After well over two decades of pens and ink, it was my turn to face the dreaded S.I.T.B. (Slime In The Bottle), or snot. I believe Richard Binder bestowed that name upon it. http://www.richardspens.com/ref/care/inks.htm and http://www.richardspens.com/ref/ttp/ick.htm
That's ink that acts more like slime than ink. I started to write a letter with my BCHR Conklin 40 crescent-filler, but the Aurora black ink just sort of gushed out of the feed at its own pace and direction. I had a Conklin 4NL partially filled with the same ink from the same bottle, but it was worse, with ink like thin black snot - strands stretching from nib to paper as I lifted the pen. I keep a list of which ink is in what pen (16 inked), and found that my Sheaffer Valiant Vac-Fill was also filled with the same ink. <sigh!>
I called an expert for advice, and was told to buy and throughly flush all with Shacklee Basic G Germacide. That's been ordered.

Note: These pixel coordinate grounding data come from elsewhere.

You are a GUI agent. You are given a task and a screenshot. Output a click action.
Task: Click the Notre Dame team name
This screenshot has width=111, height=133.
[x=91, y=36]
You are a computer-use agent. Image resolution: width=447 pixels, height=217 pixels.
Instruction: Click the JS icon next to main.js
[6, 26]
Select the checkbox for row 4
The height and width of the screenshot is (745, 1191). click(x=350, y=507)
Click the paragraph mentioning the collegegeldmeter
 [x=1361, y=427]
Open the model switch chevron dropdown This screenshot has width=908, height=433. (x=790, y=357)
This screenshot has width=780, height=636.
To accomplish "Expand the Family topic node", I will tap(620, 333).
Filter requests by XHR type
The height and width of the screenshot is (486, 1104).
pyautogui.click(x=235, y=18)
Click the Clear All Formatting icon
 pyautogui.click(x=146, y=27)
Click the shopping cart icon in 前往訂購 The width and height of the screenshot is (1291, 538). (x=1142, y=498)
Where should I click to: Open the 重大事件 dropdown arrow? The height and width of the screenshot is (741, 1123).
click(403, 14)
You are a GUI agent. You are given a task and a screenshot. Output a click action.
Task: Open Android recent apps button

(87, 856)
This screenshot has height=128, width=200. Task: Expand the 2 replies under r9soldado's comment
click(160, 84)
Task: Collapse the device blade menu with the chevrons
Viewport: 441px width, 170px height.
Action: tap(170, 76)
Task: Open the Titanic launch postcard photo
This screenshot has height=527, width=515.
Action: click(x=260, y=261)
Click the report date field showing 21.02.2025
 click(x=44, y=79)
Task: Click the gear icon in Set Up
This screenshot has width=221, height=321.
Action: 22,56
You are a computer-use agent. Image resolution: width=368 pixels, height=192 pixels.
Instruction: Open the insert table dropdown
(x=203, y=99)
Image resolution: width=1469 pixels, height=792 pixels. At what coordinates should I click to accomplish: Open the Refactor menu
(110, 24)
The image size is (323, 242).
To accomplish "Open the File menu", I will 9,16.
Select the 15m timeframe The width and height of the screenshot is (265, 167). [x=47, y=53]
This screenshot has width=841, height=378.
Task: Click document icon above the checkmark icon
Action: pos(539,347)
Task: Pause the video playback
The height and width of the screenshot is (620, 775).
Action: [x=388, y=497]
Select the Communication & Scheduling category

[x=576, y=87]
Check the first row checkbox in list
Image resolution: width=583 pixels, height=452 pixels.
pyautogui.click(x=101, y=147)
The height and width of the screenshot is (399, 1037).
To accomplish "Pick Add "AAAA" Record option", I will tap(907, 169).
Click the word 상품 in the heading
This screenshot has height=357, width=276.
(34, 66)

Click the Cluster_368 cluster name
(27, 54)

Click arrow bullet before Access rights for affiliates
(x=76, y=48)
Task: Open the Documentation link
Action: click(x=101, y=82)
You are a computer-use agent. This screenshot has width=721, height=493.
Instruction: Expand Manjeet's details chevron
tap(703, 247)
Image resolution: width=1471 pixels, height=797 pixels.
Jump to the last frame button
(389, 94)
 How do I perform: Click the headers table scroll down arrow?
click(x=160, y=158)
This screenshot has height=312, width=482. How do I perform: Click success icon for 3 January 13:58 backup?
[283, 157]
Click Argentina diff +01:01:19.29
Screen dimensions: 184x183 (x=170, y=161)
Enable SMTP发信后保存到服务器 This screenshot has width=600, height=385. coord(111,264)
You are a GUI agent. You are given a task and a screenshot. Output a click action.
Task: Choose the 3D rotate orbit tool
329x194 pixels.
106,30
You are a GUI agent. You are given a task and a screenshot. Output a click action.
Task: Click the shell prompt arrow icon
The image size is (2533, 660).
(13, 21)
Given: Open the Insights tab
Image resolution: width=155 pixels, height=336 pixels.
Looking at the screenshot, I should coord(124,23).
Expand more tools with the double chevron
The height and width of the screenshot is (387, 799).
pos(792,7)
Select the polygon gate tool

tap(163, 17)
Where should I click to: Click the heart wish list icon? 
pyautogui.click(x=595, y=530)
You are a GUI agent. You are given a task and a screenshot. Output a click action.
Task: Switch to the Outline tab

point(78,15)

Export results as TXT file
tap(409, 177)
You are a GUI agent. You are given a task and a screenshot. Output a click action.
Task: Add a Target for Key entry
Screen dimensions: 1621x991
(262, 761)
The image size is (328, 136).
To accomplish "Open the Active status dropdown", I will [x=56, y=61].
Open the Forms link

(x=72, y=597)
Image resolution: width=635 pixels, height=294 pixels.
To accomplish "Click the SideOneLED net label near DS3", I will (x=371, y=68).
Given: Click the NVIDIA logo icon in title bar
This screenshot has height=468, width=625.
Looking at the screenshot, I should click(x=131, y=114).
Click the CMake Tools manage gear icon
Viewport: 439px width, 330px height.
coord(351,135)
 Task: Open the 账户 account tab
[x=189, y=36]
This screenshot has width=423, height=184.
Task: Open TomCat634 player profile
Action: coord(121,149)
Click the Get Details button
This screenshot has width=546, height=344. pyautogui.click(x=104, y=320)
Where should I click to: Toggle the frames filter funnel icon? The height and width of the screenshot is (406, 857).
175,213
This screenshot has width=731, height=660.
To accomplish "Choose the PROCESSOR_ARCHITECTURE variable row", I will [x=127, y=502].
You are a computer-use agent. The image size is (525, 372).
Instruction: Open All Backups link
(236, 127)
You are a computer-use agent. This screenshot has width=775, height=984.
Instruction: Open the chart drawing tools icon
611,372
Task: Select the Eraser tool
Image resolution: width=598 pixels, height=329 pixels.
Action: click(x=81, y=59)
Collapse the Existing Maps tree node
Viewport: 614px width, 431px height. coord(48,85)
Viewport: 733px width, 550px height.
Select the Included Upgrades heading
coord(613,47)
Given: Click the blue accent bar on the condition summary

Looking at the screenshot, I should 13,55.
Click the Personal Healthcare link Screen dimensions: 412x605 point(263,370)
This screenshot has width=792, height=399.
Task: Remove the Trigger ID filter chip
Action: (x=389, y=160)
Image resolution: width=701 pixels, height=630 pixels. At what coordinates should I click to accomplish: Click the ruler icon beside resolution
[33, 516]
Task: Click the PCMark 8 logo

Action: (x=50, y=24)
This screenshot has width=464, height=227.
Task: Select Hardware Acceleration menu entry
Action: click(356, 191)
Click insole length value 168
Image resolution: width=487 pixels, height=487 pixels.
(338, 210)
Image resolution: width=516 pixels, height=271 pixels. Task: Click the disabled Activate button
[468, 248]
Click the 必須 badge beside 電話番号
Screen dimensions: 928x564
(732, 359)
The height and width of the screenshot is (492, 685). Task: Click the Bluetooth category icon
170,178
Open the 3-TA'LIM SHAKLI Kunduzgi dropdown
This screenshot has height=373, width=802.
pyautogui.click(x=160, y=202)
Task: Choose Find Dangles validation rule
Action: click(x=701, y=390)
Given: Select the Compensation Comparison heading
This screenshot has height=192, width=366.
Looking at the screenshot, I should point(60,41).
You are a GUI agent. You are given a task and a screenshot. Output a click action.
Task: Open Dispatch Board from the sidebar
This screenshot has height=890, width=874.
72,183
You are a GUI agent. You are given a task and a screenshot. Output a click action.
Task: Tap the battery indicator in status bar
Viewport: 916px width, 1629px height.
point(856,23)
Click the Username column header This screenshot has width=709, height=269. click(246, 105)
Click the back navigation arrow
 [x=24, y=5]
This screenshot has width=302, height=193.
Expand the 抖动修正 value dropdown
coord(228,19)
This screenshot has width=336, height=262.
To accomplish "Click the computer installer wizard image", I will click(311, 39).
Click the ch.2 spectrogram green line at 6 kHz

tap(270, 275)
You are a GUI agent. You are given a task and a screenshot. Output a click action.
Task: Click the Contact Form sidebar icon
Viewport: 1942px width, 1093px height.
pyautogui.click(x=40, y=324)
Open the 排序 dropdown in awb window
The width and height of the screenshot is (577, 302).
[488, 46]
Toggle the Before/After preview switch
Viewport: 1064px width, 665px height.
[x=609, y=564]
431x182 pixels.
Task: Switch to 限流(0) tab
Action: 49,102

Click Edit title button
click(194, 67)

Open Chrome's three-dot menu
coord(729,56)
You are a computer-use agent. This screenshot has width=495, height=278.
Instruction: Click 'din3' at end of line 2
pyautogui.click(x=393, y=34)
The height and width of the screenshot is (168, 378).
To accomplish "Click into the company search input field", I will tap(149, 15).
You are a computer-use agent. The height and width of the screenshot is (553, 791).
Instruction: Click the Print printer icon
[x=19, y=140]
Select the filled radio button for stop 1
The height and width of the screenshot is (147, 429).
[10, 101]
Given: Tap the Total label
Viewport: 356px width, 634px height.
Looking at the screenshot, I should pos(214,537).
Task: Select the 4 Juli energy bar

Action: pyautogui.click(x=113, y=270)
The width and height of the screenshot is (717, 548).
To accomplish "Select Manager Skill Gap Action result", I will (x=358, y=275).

Meanwhile, I completely disassembled the two Conklins. I separately washed all their parts in flush solution and separately rinsed. I could see black clumps swimming in the bottom of the flushing solution. Then I separately flushed and rinsed the Valiant and I saw no clumps! I dried and placed the three pens in the sunthe two Conklins in parts. Alas, I binned the two recently installed sacs.
The suspect bottle was almost full of Aurora black, but a couple weeks ago I added about 10ml of Aurora black from a plastic bottle I found in a drawer. That was the same time that I filled the two Conklins. The Valiant had been filled at least a month before, perhaps even longer (those Vac-Fills hold a lot of ink). So I believe that 10ml of Aurora black was to blame for contaminating the Conklins.
When the Basic G arrives, all three pens will get the treatment. And yes, the full bottle of Aurora black was binned as well.